> [Exercise details]: Show each line of the records below where the word "computer" occurs.

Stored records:
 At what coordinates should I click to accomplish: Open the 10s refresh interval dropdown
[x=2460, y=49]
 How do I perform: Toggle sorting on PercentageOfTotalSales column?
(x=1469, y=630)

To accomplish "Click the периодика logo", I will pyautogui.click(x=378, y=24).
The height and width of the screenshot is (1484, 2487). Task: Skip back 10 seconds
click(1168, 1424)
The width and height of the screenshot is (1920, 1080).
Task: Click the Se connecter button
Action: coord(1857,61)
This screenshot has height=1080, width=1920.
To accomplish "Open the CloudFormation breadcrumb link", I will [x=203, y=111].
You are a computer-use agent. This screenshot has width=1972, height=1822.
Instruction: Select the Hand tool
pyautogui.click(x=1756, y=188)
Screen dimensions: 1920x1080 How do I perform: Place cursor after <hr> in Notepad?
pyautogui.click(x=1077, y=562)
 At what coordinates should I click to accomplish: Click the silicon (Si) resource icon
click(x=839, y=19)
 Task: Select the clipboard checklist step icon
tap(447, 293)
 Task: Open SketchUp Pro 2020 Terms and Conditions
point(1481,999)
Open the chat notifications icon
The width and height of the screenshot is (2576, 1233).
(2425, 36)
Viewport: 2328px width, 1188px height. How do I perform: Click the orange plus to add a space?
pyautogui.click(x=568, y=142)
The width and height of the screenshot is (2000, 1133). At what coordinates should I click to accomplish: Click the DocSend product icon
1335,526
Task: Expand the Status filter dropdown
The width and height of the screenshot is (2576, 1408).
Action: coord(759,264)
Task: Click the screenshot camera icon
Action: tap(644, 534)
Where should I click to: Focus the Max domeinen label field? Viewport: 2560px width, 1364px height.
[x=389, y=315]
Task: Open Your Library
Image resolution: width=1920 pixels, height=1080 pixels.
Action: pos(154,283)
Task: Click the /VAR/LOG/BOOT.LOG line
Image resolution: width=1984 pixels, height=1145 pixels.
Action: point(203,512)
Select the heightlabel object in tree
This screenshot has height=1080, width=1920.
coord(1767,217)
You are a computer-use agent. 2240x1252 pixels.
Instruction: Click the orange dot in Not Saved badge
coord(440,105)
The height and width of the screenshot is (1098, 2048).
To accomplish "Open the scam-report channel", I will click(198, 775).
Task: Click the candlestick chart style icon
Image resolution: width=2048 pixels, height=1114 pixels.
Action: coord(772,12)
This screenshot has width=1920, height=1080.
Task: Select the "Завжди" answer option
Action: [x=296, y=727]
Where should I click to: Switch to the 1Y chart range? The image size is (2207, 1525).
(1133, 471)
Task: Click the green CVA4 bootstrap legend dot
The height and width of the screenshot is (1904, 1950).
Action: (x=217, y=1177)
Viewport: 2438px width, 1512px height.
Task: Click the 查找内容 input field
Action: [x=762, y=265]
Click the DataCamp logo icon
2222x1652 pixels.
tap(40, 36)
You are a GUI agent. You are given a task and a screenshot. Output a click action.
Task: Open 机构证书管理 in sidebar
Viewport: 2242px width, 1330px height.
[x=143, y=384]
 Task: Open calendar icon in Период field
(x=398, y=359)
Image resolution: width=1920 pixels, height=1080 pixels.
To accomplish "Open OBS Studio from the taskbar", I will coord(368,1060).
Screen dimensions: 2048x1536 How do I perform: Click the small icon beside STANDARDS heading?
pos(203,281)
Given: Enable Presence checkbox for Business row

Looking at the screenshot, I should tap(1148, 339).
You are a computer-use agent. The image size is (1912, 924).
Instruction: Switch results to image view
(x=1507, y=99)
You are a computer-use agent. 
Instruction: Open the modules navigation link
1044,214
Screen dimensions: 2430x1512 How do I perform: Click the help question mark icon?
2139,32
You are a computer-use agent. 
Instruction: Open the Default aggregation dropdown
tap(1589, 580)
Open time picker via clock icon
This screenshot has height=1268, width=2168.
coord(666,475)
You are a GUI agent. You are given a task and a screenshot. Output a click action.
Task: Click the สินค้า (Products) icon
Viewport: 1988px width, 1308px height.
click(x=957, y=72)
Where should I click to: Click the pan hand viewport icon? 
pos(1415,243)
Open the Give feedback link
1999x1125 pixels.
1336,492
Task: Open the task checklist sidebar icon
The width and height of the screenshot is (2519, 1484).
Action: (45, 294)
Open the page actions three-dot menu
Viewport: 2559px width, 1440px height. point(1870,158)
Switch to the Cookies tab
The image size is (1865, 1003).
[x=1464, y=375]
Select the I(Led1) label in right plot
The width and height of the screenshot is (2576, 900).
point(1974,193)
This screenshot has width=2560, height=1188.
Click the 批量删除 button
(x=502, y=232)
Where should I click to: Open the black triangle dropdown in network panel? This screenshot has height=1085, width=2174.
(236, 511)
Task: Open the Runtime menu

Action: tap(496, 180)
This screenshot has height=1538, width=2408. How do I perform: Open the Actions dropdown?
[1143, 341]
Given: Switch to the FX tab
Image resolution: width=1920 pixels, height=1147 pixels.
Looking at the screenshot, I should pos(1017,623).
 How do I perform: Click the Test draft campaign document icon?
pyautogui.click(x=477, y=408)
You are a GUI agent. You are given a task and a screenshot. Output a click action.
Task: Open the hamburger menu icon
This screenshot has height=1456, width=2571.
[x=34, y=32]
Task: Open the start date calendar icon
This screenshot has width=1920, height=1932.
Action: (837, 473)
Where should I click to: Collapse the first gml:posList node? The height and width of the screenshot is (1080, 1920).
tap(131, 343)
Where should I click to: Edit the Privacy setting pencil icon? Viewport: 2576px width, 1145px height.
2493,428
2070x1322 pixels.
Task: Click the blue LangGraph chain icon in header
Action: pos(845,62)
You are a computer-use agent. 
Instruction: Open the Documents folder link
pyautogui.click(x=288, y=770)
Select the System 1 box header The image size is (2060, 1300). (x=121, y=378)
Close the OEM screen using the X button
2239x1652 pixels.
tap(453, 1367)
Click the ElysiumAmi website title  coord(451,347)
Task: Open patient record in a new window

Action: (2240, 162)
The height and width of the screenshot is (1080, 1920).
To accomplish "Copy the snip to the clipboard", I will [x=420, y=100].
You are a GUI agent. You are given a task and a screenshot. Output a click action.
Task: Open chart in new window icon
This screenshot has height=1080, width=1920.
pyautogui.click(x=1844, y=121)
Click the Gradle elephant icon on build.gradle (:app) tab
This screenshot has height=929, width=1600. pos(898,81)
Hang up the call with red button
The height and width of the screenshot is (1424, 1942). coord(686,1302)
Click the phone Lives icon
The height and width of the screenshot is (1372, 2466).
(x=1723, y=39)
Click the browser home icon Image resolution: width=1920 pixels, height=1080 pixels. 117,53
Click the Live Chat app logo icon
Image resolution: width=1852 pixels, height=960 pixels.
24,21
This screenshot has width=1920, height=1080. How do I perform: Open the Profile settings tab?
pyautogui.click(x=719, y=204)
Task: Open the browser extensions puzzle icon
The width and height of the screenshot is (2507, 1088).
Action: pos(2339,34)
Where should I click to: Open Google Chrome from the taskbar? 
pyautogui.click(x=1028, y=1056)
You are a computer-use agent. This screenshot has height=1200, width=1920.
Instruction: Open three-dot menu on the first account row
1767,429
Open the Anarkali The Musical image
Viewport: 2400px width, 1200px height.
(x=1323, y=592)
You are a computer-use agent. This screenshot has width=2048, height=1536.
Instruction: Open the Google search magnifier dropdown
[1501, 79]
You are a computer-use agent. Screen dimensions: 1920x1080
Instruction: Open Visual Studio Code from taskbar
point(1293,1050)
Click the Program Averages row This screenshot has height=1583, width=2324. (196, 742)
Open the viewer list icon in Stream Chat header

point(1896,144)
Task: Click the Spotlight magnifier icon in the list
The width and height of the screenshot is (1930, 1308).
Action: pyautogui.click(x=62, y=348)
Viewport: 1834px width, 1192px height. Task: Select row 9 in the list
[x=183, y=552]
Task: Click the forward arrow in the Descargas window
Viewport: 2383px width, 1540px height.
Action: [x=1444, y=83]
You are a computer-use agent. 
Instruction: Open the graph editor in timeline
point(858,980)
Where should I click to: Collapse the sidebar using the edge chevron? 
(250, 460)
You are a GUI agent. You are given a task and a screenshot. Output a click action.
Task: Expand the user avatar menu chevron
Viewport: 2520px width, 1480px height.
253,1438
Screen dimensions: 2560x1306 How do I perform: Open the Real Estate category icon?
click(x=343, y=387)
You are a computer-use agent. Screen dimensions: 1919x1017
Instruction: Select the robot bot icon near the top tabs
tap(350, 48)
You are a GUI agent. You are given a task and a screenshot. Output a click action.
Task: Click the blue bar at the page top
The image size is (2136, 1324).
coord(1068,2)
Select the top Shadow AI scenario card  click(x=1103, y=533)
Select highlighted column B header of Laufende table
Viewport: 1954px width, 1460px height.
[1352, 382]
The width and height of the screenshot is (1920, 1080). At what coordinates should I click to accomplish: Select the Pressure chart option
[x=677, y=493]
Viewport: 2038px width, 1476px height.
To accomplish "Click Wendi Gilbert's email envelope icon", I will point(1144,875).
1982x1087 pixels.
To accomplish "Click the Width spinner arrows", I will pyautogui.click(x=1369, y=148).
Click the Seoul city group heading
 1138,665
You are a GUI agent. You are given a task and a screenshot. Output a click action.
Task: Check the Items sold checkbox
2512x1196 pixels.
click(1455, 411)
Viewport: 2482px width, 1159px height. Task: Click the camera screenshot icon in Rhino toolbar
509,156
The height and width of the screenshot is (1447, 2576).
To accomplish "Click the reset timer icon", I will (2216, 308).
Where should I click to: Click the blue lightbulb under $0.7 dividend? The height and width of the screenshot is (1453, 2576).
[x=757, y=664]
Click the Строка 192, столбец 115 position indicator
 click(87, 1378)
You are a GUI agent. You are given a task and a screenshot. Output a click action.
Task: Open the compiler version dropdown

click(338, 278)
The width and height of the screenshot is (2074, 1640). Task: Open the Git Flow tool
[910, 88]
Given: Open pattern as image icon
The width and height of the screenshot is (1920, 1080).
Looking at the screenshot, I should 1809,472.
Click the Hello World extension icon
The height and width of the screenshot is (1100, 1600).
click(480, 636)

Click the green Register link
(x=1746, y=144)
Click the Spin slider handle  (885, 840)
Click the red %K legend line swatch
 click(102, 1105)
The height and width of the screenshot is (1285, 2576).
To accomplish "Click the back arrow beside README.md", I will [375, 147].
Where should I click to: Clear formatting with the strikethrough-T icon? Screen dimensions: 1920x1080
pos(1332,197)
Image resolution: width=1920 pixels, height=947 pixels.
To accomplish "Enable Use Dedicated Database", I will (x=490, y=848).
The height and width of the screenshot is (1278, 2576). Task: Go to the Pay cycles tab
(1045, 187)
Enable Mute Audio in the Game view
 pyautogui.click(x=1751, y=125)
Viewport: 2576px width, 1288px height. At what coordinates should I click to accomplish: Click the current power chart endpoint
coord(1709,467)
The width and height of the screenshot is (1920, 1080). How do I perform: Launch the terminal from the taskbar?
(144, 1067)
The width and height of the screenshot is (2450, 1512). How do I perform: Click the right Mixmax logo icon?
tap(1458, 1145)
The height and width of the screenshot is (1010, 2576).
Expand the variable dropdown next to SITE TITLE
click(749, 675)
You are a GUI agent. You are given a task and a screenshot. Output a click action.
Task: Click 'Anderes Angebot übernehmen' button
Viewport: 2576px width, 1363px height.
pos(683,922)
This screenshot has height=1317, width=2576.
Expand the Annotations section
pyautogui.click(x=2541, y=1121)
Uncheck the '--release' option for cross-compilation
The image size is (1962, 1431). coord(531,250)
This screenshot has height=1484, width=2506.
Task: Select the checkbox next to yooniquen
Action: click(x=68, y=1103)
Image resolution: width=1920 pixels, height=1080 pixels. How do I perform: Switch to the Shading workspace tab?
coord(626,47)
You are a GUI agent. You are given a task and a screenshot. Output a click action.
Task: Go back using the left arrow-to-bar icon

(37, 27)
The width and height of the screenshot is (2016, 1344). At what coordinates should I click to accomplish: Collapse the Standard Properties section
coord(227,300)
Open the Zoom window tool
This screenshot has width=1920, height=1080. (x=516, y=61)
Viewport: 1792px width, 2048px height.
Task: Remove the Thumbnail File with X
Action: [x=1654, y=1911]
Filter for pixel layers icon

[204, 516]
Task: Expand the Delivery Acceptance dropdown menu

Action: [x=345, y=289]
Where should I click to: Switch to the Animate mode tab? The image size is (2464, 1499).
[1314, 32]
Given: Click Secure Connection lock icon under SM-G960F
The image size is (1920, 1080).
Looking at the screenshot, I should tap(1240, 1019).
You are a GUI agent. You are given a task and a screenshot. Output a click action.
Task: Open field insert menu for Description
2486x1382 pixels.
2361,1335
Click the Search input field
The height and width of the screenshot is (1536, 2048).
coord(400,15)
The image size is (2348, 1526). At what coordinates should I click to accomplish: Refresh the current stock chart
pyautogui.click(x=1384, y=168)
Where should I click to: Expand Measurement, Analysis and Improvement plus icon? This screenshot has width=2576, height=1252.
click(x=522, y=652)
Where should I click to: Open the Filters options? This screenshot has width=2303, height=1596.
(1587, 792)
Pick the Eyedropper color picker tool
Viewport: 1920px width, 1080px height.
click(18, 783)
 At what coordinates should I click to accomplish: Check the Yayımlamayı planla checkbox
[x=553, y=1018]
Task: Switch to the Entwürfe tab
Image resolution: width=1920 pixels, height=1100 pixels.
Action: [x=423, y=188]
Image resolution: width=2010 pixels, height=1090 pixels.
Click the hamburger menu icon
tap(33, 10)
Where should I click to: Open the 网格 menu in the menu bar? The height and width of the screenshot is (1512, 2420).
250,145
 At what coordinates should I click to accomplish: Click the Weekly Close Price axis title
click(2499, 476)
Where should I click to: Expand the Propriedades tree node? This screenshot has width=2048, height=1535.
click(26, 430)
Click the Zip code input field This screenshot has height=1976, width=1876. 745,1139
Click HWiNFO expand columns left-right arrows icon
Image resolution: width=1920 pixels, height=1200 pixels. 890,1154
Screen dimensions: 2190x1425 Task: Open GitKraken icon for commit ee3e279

> [Reply]:
You are a computer-use agent. This screenshot has width=1972, height=1822.
You are a computer-use agent. 2240x1252 pixels.
You are a computer-use agent. The image size is (1912, 924).
You are a computer-use agent. 
You are a computer-use agent. 
You are a computer-use agent. 
You are a computer-use agent. This screenshot has height=1200, width=1920.
You are a computer-use agent. This screenshot has width=2048, height=1536.
You are a computer-use agent. Screen dimensions: 1920x1080
You are a computer-use agent. 
You are a computer-use agent. Screen dimensions: 1919x1017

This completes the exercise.